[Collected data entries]
== Segment start ==

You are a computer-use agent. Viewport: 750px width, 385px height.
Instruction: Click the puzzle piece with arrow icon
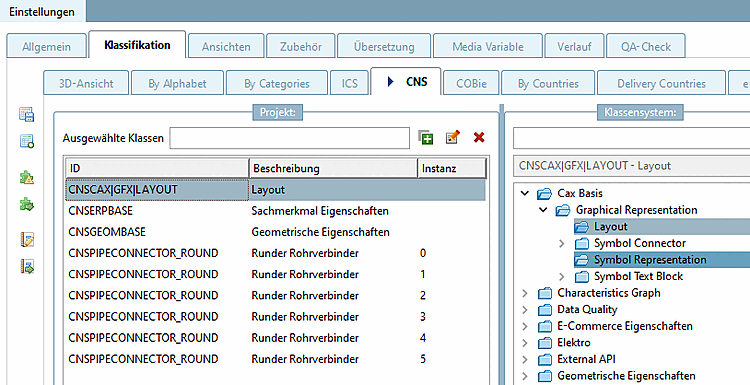click(x=26, y=205)
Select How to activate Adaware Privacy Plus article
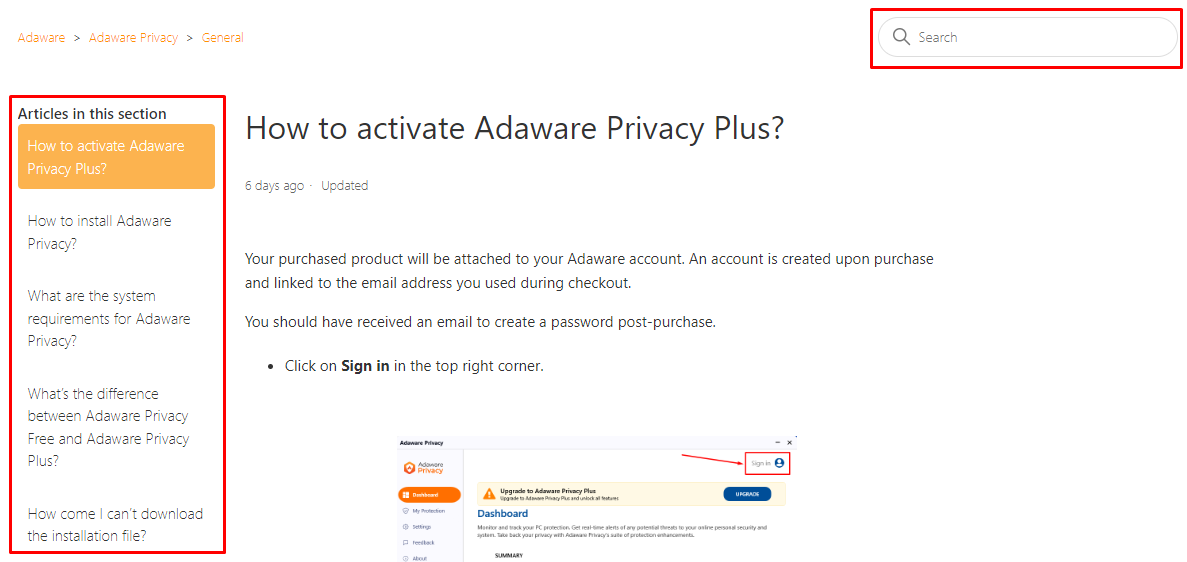Screen dimensions: 1187x562 point(117,157)
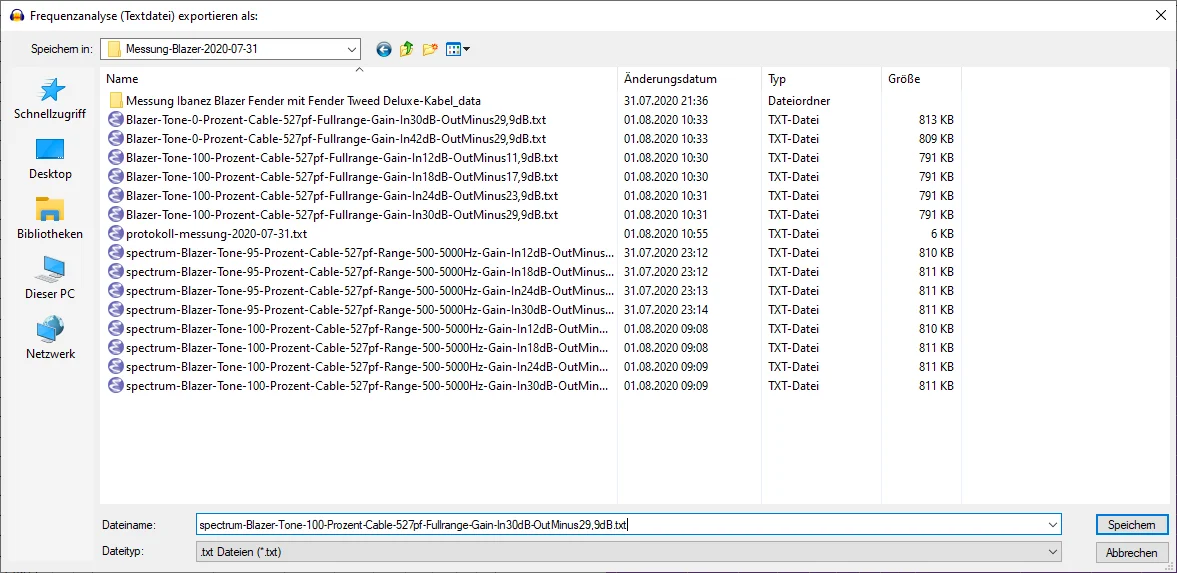Expand the Dateiname history dropdown arrow
Viewport: 1177px width, 573px height.
(1052, 525)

== Segment end ==

Problem details:
Leaving out every picture, transcribe exactly the lines from the line that contains "Instruction: Click the" through the final line of the entries above.

Result of the exercise:
Instruction: Click the puzzle piece with arrow icon
click(x=26, y=205)
Select How to activate Adaware Privacy Plus article
Screen dimensions: 1187x562 point(117,157)
Expand the Dateiname history dropdown arrow
Viewport: 1177px width, 573px height.
(1052, 525)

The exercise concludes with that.